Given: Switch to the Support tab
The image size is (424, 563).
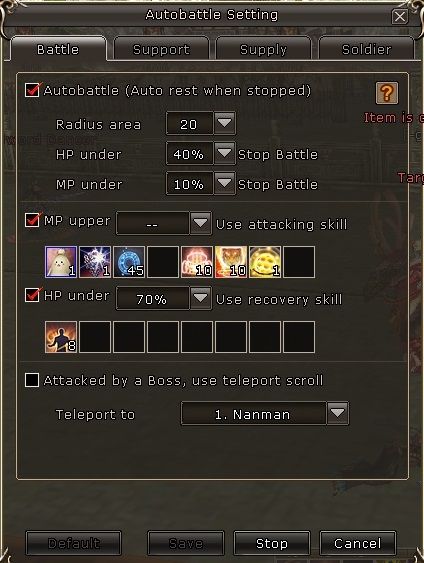Looking at the screenshot, I should coord(161,49).
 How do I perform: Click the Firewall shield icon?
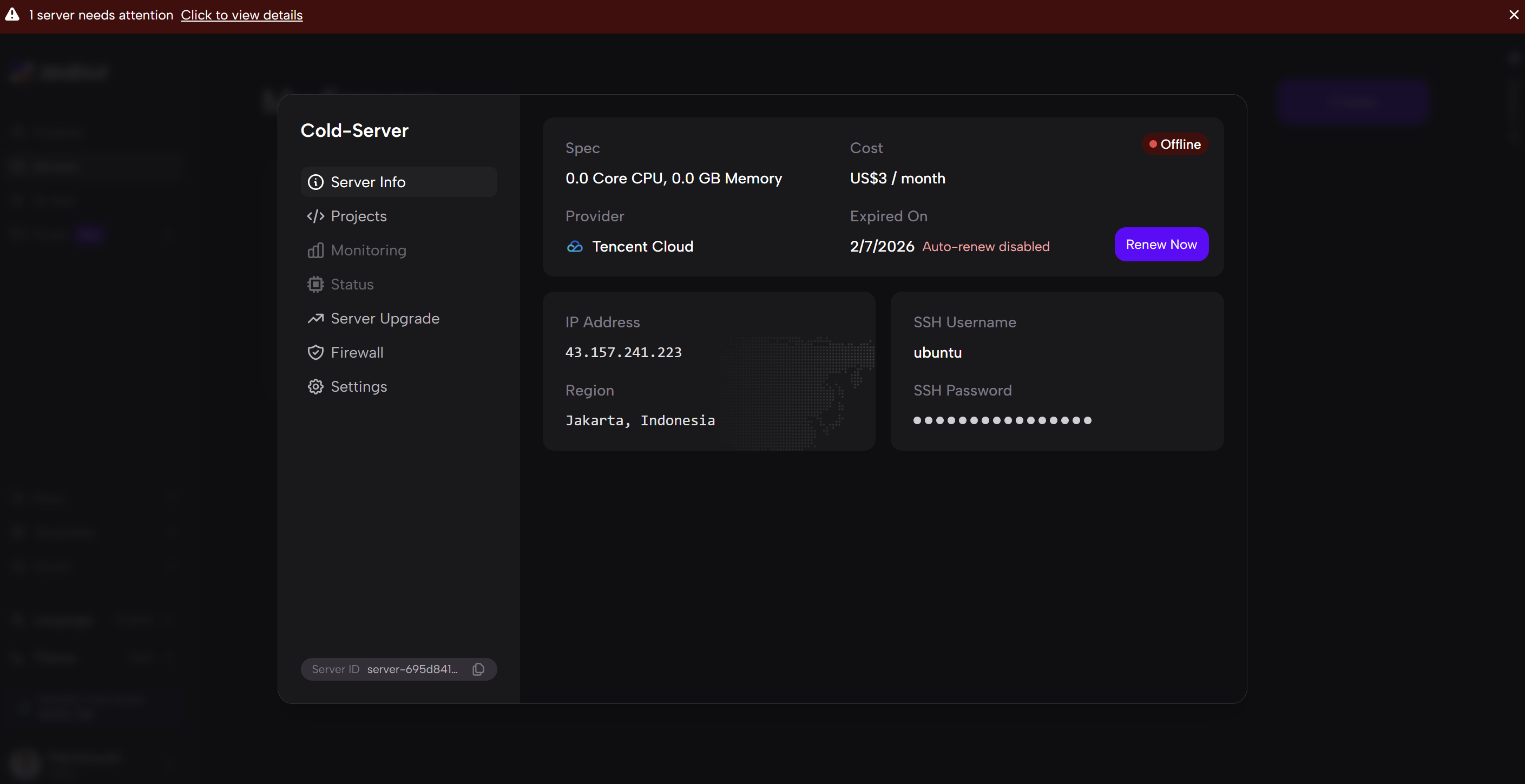[315, 352]
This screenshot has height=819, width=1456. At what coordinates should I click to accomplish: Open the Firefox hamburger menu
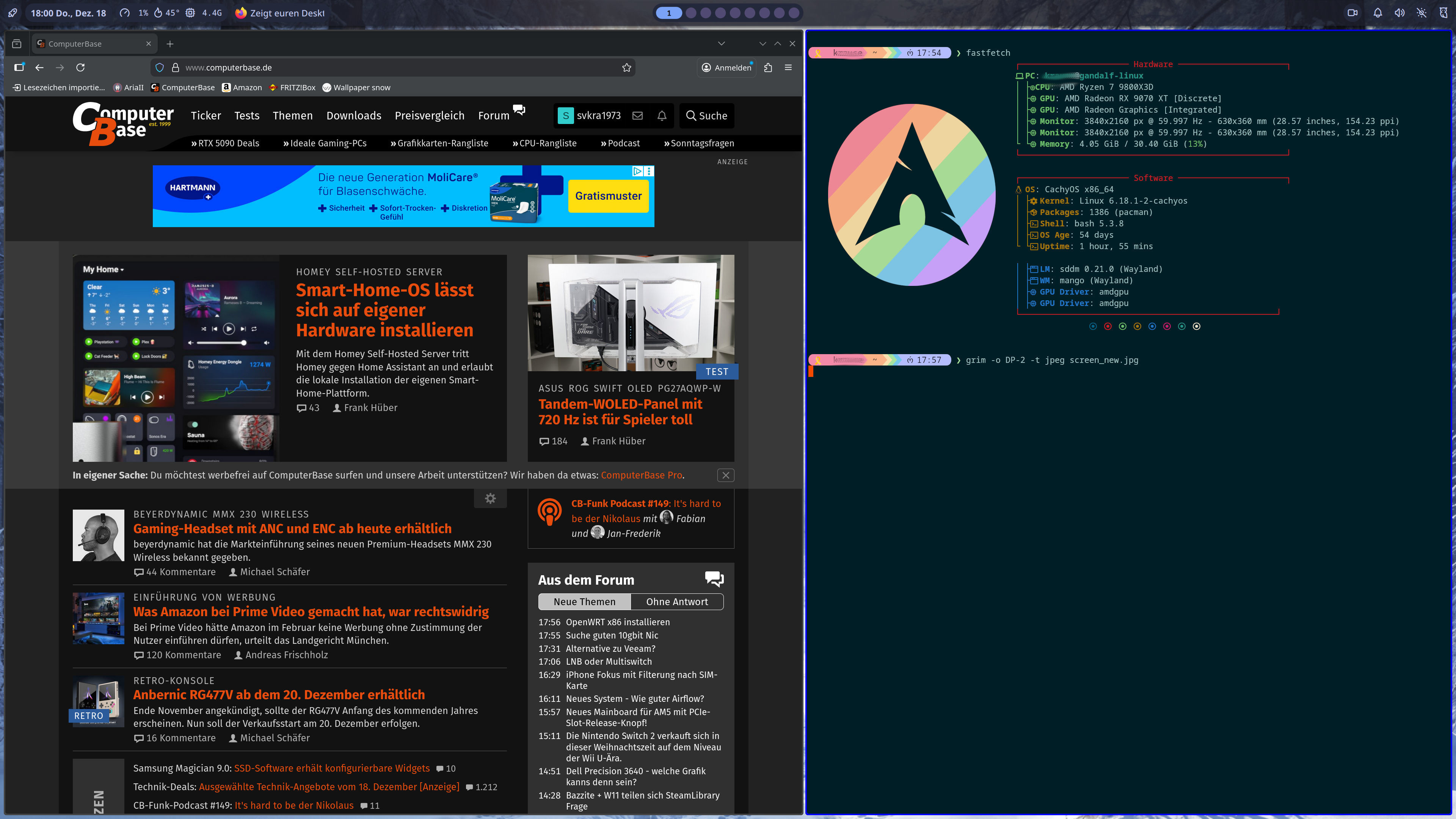click(788, 68)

-----

### TASK REQUIREMENTS
Recast every line of the entries above as a Markdown table with the columns "Row" and "Line", numbering the rows and skipping blank lines. Leave the pictures out of the answer.

### ANSWER TO THE PROBLEM
| Row | Line |
|---|---|
| 1 | Given: Switch to the Support tab |
| 2 | The image size is (424, 563). |
| 3 | Looking at the screenshot, I should coord(161,49). |
| 4 |  How do I perform: Click the Firewall shield icon? |
| 5 | [315, 352] |
| 6 | This screenshot has height=819, width=1456. At what coordinates should I click to accomplish: Open the Firefox hamburger menu |
| 7 | click(788, 68) |